Unlike his Olympic successor, Britain's Sydney 2000 champion Audley Harrison, he has a formidable record in professional boxing, winning 58 of his 61 fights -- 51 by knockout.
He and his brother Vitali -- who holds the heavyweight division's other title, the WBC belt -- have dominated the elite class for the last five years.
But it was one of their many interests outside the ring that convinced Wladimir to auction off his gold medal -- so the proceeds could boost the coffers of the charitable foundation they set up the same year he fought his way to Olympic glory.
"I did sell the medal in March and 100% of the funds, which is $1 million, went to the Klitschko Brothers Foundation -- we care about education and sport, that is the key in any children's life," Wladimir said.
"If they have knowledge they can succeed with that in their adult life and sport gives them the rules -- how to respect your opponent, how to respect the rules.
"It is always in life like that, you go down but you have to get up, and sport gives you this great lesson."
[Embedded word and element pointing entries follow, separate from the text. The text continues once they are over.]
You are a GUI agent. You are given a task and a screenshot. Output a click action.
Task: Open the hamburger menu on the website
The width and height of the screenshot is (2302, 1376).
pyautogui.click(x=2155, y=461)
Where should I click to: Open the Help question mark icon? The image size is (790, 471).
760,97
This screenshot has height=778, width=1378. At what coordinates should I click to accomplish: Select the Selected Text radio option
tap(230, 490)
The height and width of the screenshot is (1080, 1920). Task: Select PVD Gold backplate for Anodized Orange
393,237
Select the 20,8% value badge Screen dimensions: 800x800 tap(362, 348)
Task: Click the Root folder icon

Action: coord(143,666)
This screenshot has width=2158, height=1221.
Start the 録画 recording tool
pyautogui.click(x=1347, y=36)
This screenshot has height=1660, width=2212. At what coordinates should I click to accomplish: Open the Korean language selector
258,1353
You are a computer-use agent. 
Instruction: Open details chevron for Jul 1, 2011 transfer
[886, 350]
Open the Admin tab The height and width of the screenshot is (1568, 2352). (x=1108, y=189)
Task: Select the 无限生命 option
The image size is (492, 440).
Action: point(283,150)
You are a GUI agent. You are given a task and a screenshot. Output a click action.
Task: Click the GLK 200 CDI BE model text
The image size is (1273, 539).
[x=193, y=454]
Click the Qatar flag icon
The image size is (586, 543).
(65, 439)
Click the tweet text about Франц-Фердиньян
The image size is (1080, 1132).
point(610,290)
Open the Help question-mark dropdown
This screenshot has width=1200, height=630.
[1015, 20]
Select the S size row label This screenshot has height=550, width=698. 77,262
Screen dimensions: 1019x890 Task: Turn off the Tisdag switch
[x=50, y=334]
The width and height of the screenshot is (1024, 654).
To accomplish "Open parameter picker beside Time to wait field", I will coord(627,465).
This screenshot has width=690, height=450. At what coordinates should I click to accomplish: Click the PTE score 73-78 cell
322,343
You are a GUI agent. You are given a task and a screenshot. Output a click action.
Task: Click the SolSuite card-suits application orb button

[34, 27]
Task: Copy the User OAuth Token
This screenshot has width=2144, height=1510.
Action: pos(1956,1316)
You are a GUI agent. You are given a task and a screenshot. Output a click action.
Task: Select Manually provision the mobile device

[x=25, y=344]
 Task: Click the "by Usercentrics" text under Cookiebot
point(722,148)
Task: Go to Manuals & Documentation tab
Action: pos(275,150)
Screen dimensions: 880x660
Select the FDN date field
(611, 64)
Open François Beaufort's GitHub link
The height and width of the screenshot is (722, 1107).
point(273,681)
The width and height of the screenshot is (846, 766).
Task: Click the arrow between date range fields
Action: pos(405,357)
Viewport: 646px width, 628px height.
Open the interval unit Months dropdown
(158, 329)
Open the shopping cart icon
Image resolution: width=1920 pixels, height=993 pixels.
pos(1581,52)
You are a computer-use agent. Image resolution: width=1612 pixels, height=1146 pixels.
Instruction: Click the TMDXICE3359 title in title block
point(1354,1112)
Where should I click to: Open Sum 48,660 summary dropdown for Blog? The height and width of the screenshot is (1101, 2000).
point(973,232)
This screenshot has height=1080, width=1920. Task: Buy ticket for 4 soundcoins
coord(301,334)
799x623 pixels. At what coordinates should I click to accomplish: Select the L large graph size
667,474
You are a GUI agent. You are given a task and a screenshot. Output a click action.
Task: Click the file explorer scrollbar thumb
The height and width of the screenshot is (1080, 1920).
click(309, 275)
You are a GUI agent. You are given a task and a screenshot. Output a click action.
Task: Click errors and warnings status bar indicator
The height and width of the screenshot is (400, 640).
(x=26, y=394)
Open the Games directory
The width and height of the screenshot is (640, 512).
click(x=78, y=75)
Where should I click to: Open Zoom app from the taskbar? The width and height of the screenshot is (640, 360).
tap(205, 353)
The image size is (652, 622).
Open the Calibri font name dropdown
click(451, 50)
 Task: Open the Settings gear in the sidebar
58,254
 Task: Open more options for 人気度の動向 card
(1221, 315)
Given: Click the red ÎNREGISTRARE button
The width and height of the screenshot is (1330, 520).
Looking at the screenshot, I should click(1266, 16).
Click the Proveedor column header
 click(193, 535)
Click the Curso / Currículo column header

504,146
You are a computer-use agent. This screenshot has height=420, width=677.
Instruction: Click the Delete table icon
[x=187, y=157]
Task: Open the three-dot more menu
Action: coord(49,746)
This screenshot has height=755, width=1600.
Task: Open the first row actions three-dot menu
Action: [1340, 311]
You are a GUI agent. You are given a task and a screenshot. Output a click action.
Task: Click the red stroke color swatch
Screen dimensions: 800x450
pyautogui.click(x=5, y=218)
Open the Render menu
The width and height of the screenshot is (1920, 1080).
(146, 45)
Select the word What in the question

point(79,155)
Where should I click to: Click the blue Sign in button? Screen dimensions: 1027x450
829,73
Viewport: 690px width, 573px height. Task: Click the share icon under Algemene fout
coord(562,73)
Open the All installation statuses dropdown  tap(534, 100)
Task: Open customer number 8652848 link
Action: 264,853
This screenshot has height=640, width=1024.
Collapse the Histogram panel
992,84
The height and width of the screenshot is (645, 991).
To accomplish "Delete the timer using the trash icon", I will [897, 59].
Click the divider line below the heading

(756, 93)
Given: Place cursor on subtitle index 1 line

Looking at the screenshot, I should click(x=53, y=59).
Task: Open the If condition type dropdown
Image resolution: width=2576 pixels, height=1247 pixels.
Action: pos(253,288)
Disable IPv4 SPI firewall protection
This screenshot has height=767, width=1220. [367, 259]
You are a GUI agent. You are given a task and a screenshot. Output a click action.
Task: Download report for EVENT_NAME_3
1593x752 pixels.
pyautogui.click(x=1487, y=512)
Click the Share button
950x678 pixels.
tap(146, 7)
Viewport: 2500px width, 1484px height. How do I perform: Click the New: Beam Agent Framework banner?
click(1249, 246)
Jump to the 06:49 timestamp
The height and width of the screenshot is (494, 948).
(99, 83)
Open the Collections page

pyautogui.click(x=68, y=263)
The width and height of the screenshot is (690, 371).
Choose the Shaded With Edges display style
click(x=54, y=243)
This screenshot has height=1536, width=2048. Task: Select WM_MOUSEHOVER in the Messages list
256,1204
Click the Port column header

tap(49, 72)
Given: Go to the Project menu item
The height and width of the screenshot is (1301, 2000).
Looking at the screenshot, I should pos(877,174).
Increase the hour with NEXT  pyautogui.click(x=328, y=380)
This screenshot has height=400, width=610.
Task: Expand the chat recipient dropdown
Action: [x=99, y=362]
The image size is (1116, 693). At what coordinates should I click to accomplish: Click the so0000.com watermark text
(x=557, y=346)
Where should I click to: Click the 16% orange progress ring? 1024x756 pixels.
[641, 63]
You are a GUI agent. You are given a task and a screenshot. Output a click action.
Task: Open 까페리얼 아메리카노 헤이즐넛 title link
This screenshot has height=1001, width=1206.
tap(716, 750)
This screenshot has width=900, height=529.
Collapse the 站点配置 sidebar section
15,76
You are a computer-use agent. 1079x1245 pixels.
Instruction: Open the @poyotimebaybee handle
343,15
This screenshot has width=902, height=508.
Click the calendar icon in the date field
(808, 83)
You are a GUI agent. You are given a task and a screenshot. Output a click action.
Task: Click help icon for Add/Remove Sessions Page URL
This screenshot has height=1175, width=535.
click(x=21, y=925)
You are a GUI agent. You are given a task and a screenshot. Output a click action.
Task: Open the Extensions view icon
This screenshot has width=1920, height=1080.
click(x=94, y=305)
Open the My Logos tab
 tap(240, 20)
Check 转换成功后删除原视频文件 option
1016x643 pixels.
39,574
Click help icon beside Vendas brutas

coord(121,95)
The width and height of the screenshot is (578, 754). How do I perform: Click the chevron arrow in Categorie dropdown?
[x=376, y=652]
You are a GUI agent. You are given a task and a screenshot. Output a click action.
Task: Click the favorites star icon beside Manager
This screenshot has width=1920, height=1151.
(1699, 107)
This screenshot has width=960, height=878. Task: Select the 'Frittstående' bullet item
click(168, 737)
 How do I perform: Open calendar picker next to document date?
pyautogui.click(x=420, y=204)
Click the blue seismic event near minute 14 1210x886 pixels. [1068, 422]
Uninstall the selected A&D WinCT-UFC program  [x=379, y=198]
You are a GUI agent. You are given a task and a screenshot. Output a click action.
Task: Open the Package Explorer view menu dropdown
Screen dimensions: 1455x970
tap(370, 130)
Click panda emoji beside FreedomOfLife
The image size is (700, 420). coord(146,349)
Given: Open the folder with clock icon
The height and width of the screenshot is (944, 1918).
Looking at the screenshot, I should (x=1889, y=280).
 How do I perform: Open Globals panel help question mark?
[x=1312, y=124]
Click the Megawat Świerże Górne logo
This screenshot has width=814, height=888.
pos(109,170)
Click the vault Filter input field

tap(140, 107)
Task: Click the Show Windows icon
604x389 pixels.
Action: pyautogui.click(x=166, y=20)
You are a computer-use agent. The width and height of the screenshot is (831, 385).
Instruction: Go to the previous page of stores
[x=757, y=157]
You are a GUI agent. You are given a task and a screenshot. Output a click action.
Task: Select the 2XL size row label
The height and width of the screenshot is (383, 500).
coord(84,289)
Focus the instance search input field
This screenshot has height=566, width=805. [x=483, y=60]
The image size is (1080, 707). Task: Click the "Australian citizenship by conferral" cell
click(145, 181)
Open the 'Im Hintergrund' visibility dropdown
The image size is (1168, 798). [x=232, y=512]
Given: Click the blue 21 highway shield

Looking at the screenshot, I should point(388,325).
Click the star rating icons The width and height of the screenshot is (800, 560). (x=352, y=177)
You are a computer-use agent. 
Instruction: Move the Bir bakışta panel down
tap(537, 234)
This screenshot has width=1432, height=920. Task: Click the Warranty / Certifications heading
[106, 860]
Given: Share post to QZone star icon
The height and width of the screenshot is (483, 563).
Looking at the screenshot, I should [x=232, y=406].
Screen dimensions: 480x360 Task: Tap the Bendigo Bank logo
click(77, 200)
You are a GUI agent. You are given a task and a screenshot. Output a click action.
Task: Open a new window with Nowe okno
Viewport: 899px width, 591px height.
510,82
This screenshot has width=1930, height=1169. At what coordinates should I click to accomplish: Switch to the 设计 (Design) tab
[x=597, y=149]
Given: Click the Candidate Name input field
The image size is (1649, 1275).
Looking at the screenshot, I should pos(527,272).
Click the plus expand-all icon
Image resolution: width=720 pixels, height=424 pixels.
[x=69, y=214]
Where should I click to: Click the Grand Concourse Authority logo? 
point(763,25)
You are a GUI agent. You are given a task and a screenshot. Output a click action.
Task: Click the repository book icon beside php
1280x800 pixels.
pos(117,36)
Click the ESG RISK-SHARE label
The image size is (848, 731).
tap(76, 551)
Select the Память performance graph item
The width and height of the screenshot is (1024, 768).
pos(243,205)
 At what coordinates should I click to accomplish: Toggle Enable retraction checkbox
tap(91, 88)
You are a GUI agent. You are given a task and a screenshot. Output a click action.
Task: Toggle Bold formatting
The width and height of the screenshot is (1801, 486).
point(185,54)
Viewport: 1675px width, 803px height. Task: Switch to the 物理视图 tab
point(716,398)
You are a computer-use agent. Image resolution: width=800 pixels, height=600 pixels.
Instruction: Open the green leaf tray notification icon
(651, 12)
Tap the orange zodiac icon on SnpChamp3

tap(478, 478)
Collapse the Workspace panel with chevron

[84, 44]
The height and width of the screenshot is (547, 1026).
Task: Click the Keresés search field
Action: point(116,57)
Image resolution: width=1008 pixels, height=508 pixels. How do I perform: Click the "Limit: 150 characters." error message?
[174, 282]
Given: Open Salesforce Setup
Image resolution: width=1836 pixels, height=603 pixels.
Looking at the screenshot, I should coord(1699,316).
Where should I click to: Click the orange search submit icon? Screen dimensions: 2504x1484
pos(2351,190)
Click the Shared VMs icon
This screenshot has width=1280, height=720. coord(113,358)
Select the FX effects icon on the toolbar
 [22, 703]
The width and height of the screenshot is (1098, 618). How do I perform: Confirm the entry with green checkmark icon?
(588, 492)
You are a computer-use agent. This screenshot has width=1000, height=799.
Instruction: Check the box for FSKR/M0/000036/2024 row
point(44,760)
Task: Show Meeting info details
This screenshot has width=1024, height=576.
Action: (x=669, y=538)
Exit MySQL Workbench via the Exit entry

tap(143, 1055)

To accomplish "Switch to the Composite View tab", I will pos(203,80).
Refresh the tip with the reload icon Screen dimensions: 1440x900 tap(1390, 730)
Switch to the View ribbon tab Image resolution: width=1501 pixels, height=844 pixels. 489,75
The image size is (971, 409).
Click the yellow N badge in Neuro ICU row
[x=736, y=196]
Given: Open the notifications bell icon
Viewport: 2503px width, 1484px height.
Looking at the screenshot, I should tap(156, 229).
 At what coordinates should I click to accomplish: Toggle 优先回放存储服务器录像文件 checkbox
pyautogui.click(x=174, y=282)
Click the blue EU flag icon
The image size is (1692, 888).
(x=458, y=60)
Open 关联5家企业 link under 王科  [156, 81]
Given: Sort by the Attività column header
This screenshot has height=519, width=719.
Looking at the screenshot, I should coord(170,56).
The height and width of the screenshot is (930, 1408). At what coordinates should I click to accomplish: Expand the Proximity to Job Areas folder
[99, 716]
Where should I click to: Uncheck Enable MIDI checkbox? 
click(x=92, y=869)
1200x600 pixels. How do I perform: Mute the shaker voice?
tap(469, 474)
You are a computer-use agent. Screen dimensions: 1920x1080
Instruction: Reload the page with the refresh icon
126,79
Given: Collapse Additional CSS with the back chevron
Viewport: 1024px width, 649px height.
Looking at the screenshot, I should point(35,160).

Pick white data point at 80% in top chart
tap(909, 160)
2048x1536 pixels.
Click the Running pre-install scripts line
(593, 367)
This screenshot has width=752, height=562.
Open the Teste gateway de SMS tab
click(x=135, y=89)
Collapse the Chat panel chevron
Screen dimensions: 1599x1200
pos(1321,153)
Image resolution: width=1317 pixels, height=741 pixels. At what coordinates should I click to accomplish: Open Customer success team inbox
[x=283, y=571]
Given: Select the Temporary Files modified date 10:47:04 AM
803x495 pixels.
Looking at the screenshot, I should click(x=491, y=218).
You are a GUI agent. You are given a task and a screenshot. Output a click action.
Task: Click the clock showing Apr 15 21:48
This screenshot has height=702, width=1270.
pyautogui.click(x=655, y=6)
Klitschko's most recent defense of his quartet of titles came against American Tony Thompson in Switzerland two weeks ago, when the Ukrainian stopped his 40-year-old opponent in the sixth round.
And though he has penciled in another fight before the end of this year, Klitschko has yet to secure an opponent.
"I'm a seasoned fighter and that means I have to stay busy, so I fought twice this year and by the end of the year -- November, December -- I'm going to defend my titles again," he said.
"I don't know who is going to be the next opponent because I just fought recently."
One of Klitschko's most recent victories came against former heavyweight champion David Haye in Hamburg last year, and though the Briton retired after the fight he recently returned to the ring to beat compatriot Dereck Chisora.
Haye has repeatedly said he wants to fight Vitali, but Wladimir wouldn't be drawn on whether the pair would finally square off in the ring, saying his brother's political ambitions would be his main focus after his bout against Manuel Charr.
"It's very difficult to follow the wishes of David Haye -- he's going to fight Vitali then he's not, he's retired then he's not," Klitschko said.
"There is a lot of controversy back and forth, and to make it clear Vitali is going to defend his WBC title in Moscow on September 8 against Manuel Charr and we can't look beyond that.
"First of all he has to win the fight, then he's going to have parliamentary elections because Vitali is a politician.
"He's hopefully going to get enough percentage and pass the line to get to the parliament of Ukraine, so then we'll see how it goes with David Haye and the fight."